I dissent in belief that no laws exist placing this expense as a financial burden on Laramie County. I write to stress a decisional requirement of the legislature, whether by action or inaction, which may determine that a fundamental responsibility of law enforcement should be charged to county government. Uneven prosecution mandated by overwhelmed financial burdens may be the inevitable result in some counties. The criminal justice system in well-funded Campbell County is far different in both capacity and function than compared to Niobrara County, and for that matter, Laramie County, with its low as*1391sessed valuation to population ratio.2
The short sad life and untimely death of Christopher Hobson followed by criminal conviction of his mother, Mindi Hobson Longfellow, emotionally and moralistically illustrates an excellence of prosecution, diligence and expertise in defense as a proper constituent of the delivery of justice. Longfellow v. State, 803 P.2d 848 (Wyo.1990) The continued high level of effectiveness of the criminal justice processes will require adequate funding, and one that I perceive to be, directly or indirectly, a responsibility of our entire state. However, the case of Longfellow is history. What will happen in other areas of the state or again in Laramie County during the next biennium and thereafter is the real question now presented by this appeal involving apportionment and allocation of responsibilities for the necessary support to provide an efficiently operating justice delivery system.

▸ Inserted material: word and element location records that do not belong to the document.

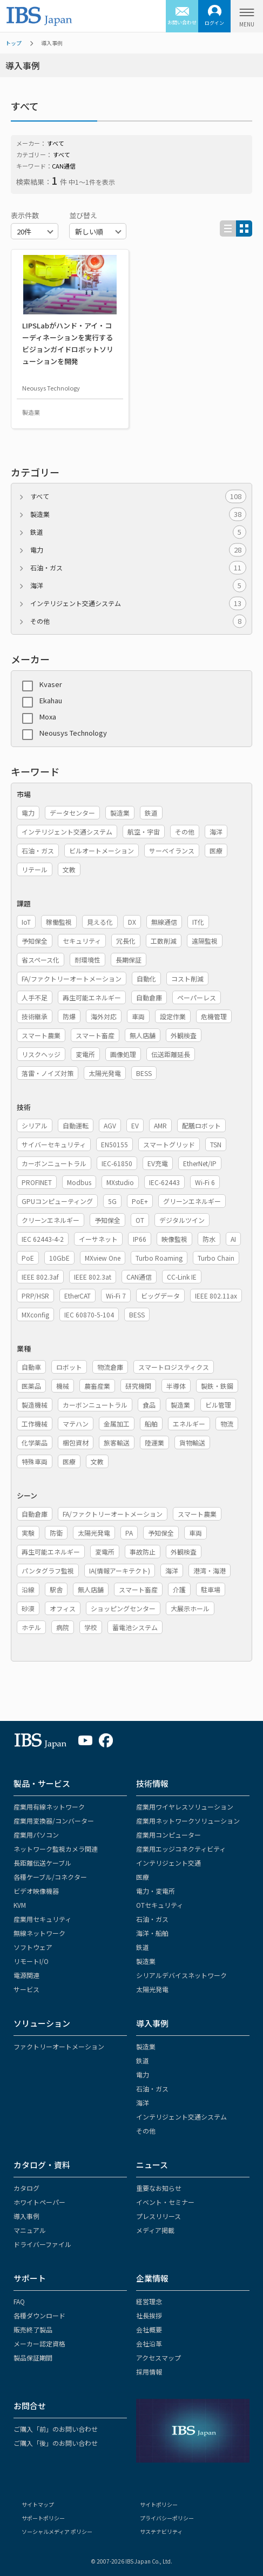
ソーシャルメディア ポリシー (57, 2531)
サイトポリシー (159, 2504)
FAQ (19, 2301)
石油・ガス (138, 568)
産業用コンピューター (168, 1834)
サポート (30, 2278)
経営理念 (149, 2301)
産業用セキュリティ (42, 1918)
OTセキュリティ (159, 1904)
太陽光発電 (152, 1989)
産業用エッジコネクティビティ (181, 1848)
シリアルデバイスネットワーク (181, 1975)
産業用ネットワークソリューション (188, 1820)
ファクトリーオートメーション (59, 2046)
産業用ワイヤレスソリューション (184, 1806)
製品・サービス (42, 1783)
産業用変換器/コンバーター (54, 1820)
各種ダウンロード (39, 2315)
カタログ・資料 (42, 2164)
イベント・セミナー (165, 2202)
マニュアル (30, 2230)
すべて (138, 496)
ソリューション (42, 2023)
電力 (138, 550)
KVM (20, 1904)
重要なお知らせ (158, 2187)
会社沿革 (149, 2343)
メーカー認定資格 (39, 2343)
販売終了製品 (33, 2329)
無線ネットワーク (39, 1933)
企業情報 (152, 2278)
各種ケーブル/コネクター (50, 1876)
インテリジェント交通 (168, 1862)
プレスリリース (158, 2216)
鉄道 (138, 532)
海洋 (138, 585)
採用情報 (149, 2371)
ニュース (152, 2164)
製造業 (138, 514)
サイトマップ (38, 2504)
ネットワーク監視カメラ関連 (56, 1848)
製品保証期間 (33, 2357)
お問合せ (30, 2405)
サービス (26, 1989)
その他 (138, 621)
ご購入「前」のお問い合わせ (56, 2428)
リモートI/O (31, 1961)
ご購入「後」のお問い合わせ (56, 2442)
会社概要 (149, 2329)
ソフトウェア (33, 1947)
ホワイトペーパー (39, 2202)
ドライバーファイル (42, 2244)
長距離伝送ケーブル (42, 1862)
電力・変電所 (155, 1890)
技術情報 (152, 1783)
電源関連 (26, 1975)
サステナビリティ (161, 2531)
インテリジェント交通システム (138, 603)
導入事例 (152, 2023)
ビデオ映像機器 (36, 1890)
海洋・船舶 (152, 1933)
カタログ (26, 2187)
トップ (13, 43)
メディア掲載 (155, 2230)
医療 (142, 1876)
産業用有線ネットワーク (49, 1806)
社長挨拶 (149, 2315)
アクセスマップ (158, 2357)
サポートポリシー (43, 2518)
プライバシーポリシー (167, 2518)
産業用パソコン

Whatever pathway the legislature may choose, action or inaction, the responsibility for adequate funding remains as one of that body’s fundamental responsibilities. I believe we now reverse one step the legislature has already taken, but inevitably the big decision will remain for action in the Capitol. One way or another, the critical budgeting decision will be to provide an effective justice delivery system and that obligation will remain. At present, by ignoring the change found in agency history and disregarding the deletion in statute we “amend the statutory scheme from the bench.”
Consequently, with improvidence in statutory interpretation exhibited and a judicially provided step backwards for adequacy of justice system funding then provided, I respectfully dissent.

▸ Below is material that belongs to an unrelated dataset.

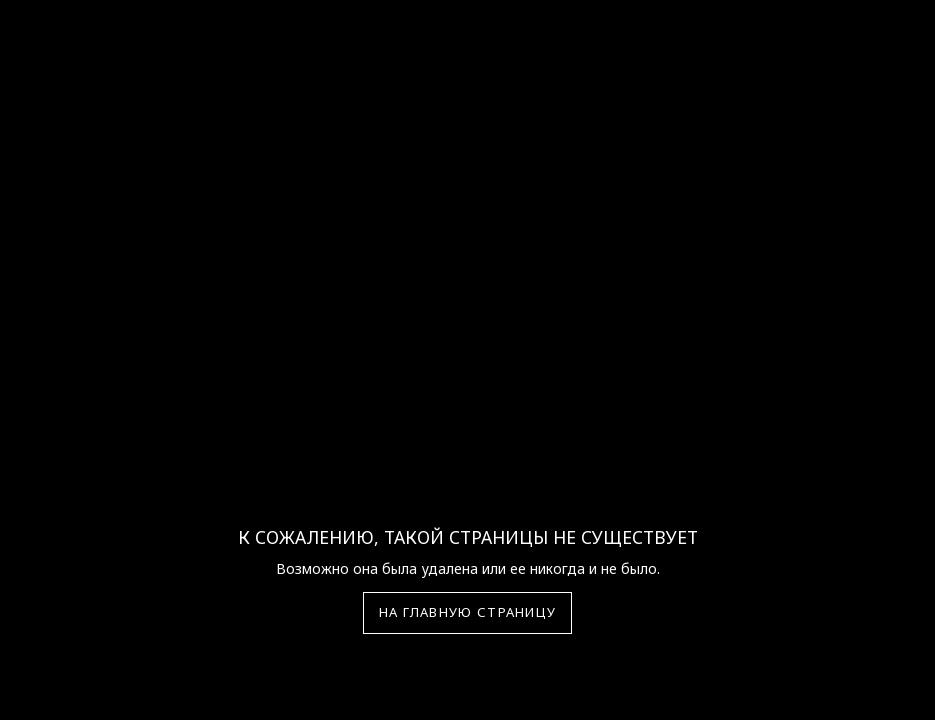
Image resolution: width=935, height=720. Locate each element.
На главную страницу (468, 612)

. There is no secret why many complex prosecutions today are venued only in federal courts. The federal government is willing to provide money for investigation, staff, costs and expenses to do a quality prosecution that state governments, to a significant extent, cannot or do not provide. Federalism comes to mean the federal government where state government starves justice delivery system agencies’ non-competitiveness in a modern world of complex and expensive criminal trial characteristics.
. It is recognized that the cost funding problem for criminal proceedings has received recent legislative attention, but a firm decision by enacted statute has not been achieved.
I would agree with appellee in its excellent historical analysis of the origin and development of the office of public defender in statement:
Statutes must be construed with a sensitivity to the historical setting surrounding their enactment, the public policy of the state, and other prior and contemporaneous facts and circumstances. State ex rel. Motor Vehicle Division v. Holtz, 674 P.2d 732, 736 (Wyo.1983).
* if * * * *
* * * Statutes must be read in light of the discerned purposes of the legislative act of which they are a part and those acts relating to the same general subject. Mauler v. Titus, 697 P.2d 303, 307-08 (Wyo.1985).